C’est pour une part mon métier. Créer des identités -de marque. (du pareil au même, nous le verrons). Mais aussi un cheminement intérieur qui m’interroge sur moi-même. Ce que nous sommes, qui nous sommes  (évidemment un état jamais linéaire, trop facile) a le pouvoir incroyable d’influer sur le monde. De modifier perceptions, réalités, résultats.

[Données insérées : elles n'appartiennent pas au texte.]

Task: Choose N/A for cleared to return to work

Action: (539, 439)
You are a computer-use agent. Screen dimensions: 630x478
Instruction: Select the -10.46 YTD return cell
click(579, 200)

Ainsi, lorsque je me vois confier la création d’une identité de marque (individu ou entreprise), je me mets en mode démiurge.  J’endosse le brief comme on enfilerait une combinaison de plongée. Je l’envisage à la manière d’ un parcours exploratoire, quasi initiatique. Une manière de peler l’oignon. De faire affleurer une belle âme, un individu fait de chair, de sang, de mémoire, de beauté. De questionnement et de doute.  Parfaitement de doute. Dont les actes auront la capacité de nous faire avancer. Collectivement. C’est ce que l’on attend des marques. J’assume donc entièrement mon tropisme : les anthropomorphiser.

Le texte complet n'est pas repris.